[Saved entries]
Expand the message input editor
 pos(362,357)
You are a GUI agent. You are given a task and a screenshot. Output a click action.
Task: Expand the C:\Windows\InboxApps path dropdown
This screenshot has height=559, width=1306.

§ Exercise: Write out the records shown above, exactly as they appear.

§ Response to the exercise:
Expand the message input editor
 pos(362,357)
You are a GUI agent. You are given a task and a screenshot. Output a click action.
Task: Expand the C:\Windows\InboxApps path dropdown
This screenshot has height=559, width=1306.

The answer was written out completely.